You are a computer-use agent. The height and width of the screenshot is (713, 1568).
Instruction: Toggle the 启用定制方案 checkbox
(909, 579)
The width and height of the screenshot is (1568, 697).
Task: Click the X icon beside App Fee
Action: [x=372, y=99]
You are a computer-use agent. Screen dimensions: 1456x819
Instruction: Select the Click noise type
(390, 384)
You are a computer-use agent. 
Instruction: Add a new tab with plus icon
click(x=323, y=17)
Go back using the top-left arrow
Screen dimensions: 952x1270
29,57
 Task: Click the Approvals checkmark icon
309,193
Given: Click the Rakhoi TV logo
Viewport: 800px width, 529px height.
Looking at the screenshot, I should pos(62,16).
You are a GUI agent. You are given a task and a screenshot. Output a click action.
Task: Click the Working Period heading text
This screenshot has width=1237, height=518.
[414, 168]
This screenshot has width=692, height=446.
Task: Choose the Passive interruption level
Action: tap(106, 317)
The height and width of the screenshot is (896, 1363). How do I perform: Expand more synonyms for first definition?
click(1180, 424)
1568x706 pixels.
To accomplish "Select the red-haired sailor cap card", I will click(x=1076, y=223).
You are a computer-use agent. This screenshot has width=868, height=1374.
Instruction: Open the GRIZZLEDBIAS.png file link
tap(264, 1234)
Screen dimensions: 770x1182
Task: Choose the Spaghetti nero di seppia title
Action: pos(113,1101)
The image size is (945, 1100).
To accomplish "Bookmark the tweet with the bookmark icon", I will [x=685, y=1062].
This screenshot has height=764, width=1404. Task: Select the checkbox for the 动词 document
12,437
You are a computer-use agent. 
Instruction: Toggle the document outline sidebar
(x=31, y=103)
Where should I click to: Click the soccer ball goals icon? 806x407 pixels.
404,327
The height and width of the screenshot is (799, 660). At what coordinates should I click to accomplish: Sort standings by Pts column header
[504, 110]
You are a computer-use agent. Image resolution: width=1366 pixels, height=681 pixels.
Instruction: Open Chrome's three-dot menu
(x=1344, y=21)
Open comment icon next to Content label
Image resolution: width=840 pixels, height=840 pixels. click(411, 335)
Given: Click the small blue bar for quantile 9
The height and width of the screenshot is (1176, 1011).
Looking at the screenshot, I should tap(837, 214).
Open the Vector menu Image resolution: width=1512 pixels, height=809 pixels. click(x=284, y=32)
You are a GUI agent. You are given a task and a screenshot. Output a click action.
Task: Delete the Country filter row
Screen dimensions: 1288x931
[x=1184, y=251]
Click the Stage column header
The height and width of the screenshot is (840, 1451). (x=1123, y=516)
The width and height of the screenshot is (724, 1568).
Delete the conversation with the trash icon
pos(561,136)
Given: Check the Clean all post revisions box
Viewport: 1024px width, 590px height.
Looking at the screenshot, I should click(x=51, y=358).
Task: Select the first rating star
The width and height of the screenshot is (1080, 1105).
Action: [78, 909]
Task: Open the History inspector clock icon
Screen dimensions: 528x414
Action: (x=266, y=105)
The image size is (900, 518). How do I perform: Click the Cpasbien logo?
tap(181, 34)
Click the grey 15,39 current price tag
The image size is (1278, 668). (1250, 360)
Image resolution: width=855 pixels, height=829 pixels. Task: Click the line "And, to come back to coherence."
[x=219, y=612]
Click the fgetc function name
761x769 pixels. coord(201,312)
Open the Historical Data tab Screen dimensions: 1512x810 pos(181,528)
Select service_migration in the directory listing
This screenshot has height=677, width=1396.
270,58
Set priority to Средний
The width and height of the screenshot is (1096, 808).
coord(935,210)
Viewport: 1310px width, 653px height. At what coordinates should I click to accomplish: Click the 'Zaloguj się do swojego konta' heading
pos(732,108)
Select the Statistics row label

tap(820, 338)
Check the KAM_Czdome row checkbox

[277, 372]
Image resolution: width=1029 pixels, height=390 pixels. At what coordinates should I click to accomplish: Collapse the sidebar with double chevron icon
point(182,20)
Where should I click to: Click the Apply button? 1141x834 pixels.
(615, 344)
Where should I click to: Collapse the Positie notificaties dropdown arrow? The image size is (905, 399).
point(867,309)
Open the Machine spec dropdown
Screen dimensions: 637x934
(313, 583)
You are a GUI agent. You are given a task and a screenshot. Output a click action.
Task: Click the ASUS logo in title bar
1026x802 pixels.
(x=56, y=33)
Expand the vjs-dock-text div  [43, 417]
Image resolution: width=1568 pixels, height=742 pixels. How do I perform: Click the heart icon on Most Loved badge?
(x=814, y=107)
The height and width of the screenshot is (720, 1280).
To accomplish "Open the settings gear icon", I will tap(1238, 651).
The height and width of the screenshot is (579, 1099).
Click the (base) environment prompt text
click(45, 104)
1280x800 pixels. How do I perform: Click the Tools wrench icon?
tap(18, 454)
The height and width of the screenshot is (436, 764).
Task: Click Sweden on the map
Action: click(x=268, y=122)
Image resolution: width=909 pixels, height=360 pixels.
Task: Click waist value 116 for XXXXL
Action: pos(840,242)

+++

» EXERCISE AIM
Look above for the line containing "Where should I click to: Collapse"; reproduce it and every line after it through the end of the material, exactly, and nothing else.

» WORKED SOLUTION
Where should I click to: Collapse the Positie notificaties dropdown arrow? The image size is (905, 399).
point(867,309)
Open the Machine spec dropdown
Screen dimensions: 637x934
(313, 583)
You are a GUI agent. You are given a task and a screenshot. Output a click action.
Task: Click the ASUS logo in title bar
1026x802 pixels.
(x=56, y=33)
Expand the vjs-dock-text div  [43, 417]
Image resolution: width=1568 pixels, height=742 pixels. How do I perform: Click the heart icon on Most Loved badge?
(x=814, y=107)
The height and width of the screenshot is (720, 1280).
To accomplish "Open the settings gear icon", I will tap(1238, 651).
The height and width of the screenshot is (579, 1099).
Click the (base) environment prompt text
click(45, 104)
1280x800 pixels. How do I perform: Click the Tools wrench icon?
tap(18, 454)
The height and width of the screenshot is (436, 764).
Task: Click Sweden on the map
Action: click(x=268, y=122)
Image resolution: width=909 pixels, height=360 pixels.
Task: Click waist value 116 for XXXXL
Action: pos(840,242)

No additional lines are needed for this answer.